╭─ Entries provided

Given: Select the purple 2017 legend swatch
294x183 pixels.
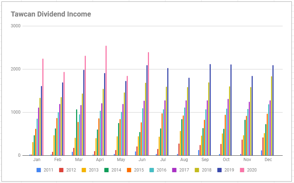Looking at the screenshot, I should [x=174, y=170].
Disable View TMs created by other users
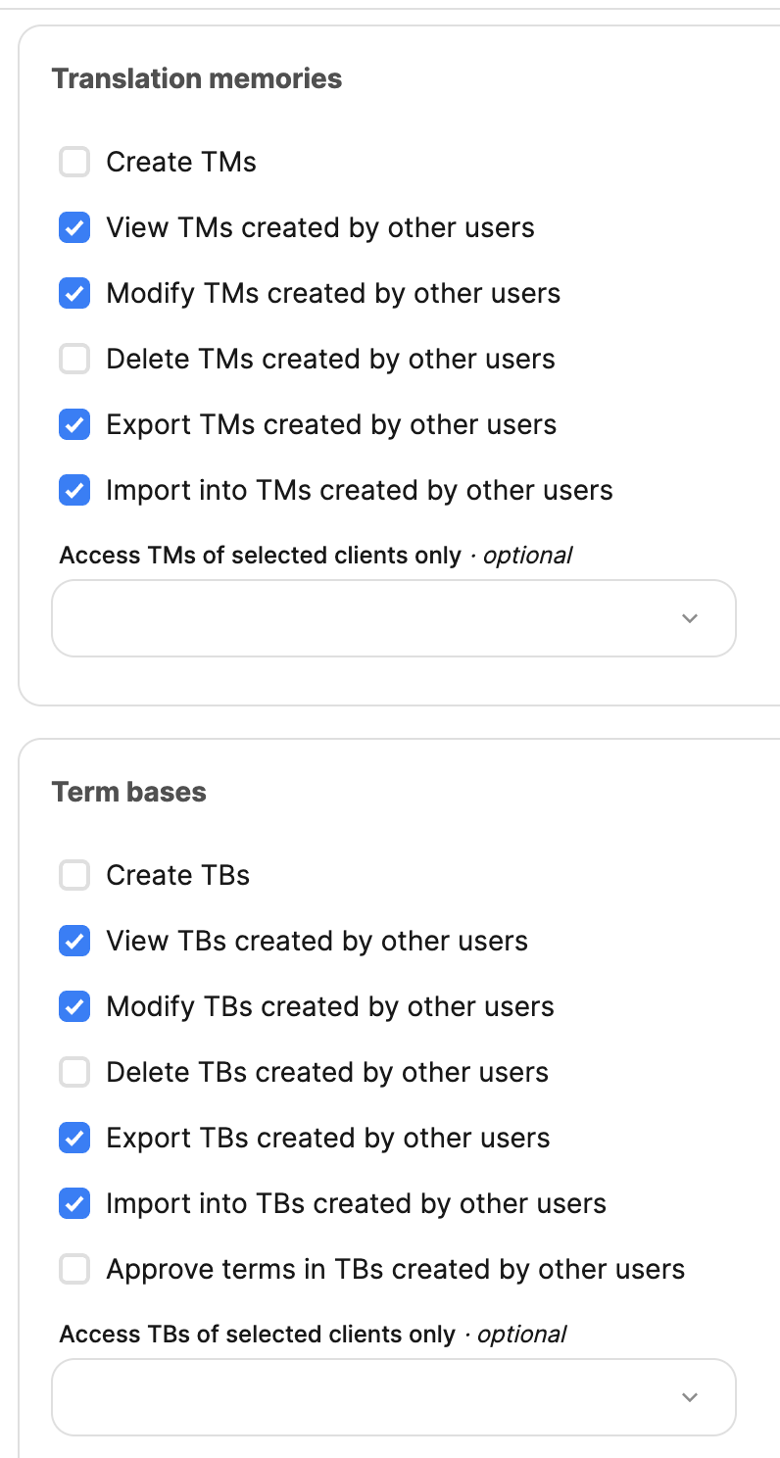 click(x=74, y=227)
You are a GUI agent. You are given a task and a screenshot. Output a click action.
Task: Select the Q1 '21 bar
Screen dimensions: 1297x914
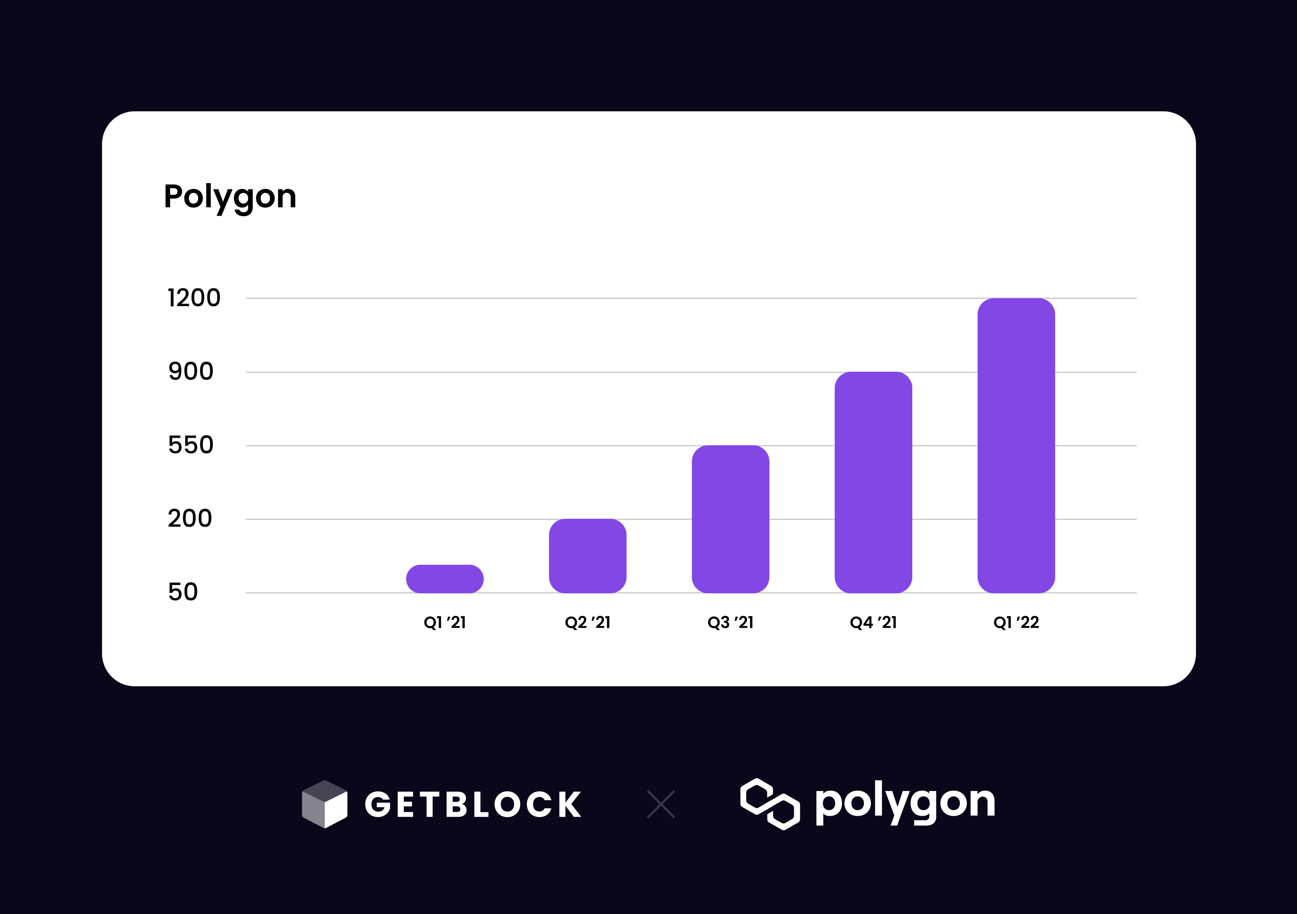click(x=445, y=579)
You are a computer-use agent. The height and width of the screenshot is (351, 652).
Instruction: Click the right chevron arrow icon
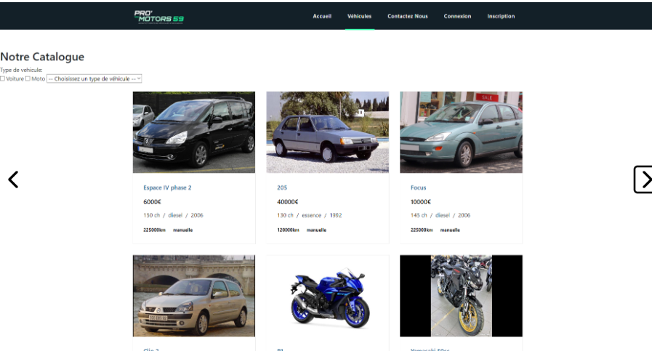(643, 179)
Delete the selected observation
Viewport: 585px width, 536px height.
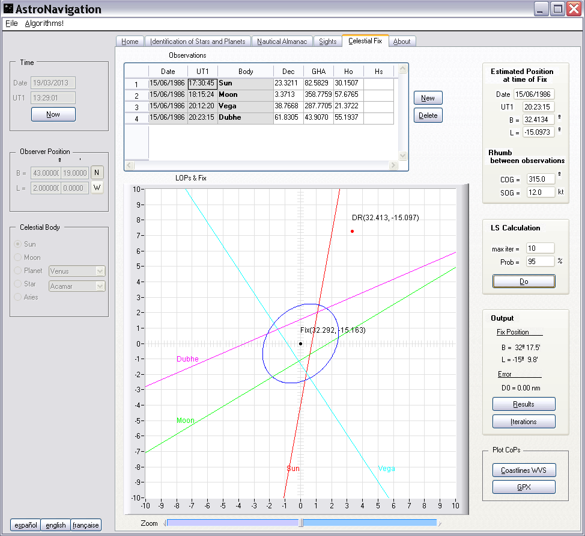coord(428,116)

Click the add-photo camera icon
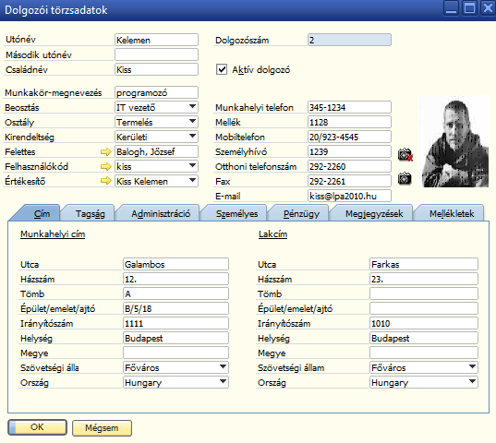point(405,178)
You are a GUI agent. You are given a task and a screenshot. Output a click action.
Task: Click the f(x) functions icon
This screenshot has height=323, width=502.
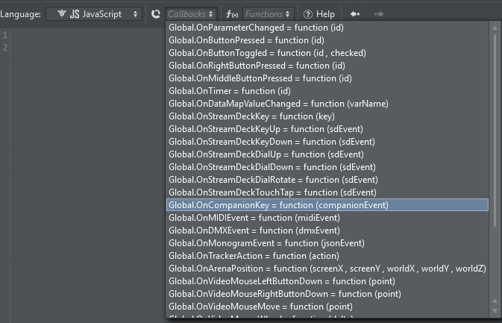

╰─

▶ _Stated exercise_
Extract every line of the records above and reproduce them verbatim, omitting the pictures.

▶ _Response below_
Given: Select the purple 2017 legend swatch
294x183 pixels.
Looking at the screenshot, I should [x=174, y=170].
Disable View TMs created by other users
 click(x=74, y=227)
You are a GUI agent. You are given a task and a screenshot. Output a click action.
Task: Select the Q1 '21 bar
Screen dimensions: 1297x914
click(x=445, y=579)
You are a computer-use agent. The height and width of the screenshot is (351, 652).
Instruction: Click the right chevron arrow icon
(643, 179)
Delete the selected observation
Viewport: 585px width, 536px height.
coord(428,116)

Click the add-photo camera icon
point(405,178)
You are a GUI agent. You are given a task and a screenshot. Output a click action.
Task: Click the f(x) functions icon
This screenshot has height=323, width=502.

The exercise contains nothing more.